Görüntülediğiniz mahkeme kararı henüz kesinleşmemiştir. Yararlı olması amacıyla eklenmiştir.

T.C.
İSTANBUL
5. ASLİYE TİCARET MAHKEMESİ

ESAS NO : 2022/294 Esas
KARAR NO : 2022/437

DAVA : Alacak (Ticari Satımdan Kaynaklanan)
DAVA TARİHİ : 24/06/2014
KARAR TARİHİ : 15/06/2022

Mahkememizde görülmekte olan Alacak davasının yapılan açık yargılaması sonunda,
GEREĞİ DÜŞÜNÜLDÜ:
Davacı vekili dava dilekçesinde özetle; davalının 06.10.1999 tarihinden beri müvekkili şirkette şu andaki ortaklarından … ile kurucu ortak olarak çalıştığını, daha sonra ise davalının sorumsuz davranışları nedeniyle diğer ortak ile yapılan görüşmeler neticesinde davalının müvekkili şirketin ortaklığından kendi isteği ile … tarihinde ayrılarak şirket hisselerini … Sayılı Türkiye Ticaret Sicil Gazetesinde de görüleceği üzere …’a devrettiğini, davalının müvekkili şirket ortaklığından ayrılmasından önce şirketin diğer ortağı … tarafından şirkete ait olan Tabanlık Makinasını davalıya 26.2.2013 tarihinde 76.000 TL bedelli fatura ile satılarak teslim edildiğini, buna karşılık davalı tarafından fatura bedeli olarak bugüne kadar hiçbir ödeme yapılmadığı gibi davalının ticari ahlaka uymayan davranışlarda asılsız olarak müvekkili şirketin kapandığını etrafa yayarak şirkete zarar vermeye çalıştığını belirterek, davalının uhdesinde bulunan Tabanlık Makinası, davalının taşınır taşınmaz malları ile 3. Kişilerdeki hak ve alacakları üzerine teminatsız olarak tedbir konulmasını, dava konusu fatura bedeli olan 76.000 TL alacaklarının fatura düzenleme tarihinden itibaren ticari faiz ile birlikte davalıdan alınmasına karar verilmesini talep ve dava etmiştir.

Toplanan Veriler:
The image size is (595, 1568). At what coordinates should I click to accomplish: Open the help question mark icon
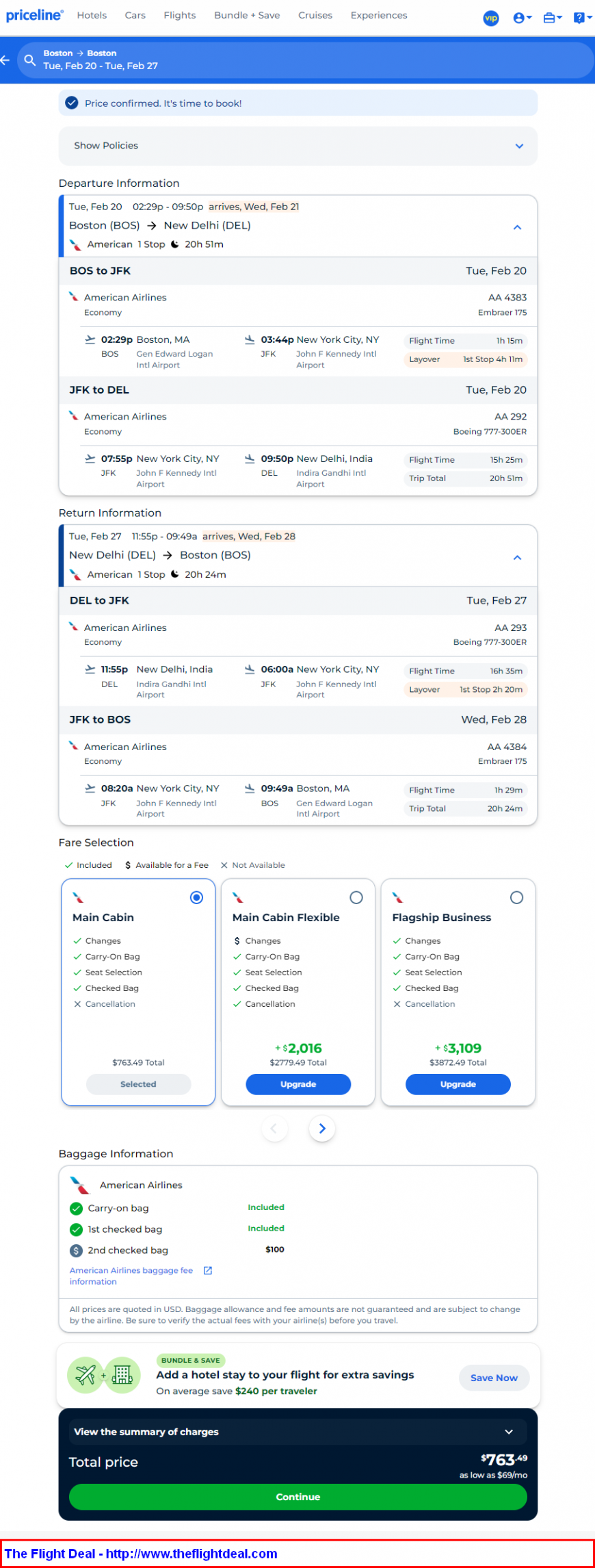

Yapılacak İşler:
**a)** Mahkeme kararında "Görüntülediğiniz mahkeme kararı" ifadesini içeren sözcüklerle açılıp "(Ticari Satımdan Kaynaklanan)" ile kapanan bölümü harfi harfine yazın.
**b)** Mahkeme kararına dayanarak şu soruları yanıtlayın:
(i) Dava hangi tarihte açılmıştır?
(ii) Davalıya satılıp teslim edilen makinenin adı nedir?
(iii) Bu makine için düzenlenen fatura kaç TL bedellidir?

Görevlere Göre Çözümler:
**a)**
Görüntülediğiniz mahkeme kararı henüz kesinleşmemiştir. Yararlı olması amacıyla eklenmiştir.

T.C.
İSTANBUL
5. ASLİYE TİCARET MAHKEMESİ

ESAS NO : 2022/294 Esas
KARAR NO : 2022/437

DAVA : Alacak (Ticari Satımdan Kaynaklanan)

**b)**
(i) 24/06/2014
(ii) Tabanlık Makinası
(iii) 76.000 TL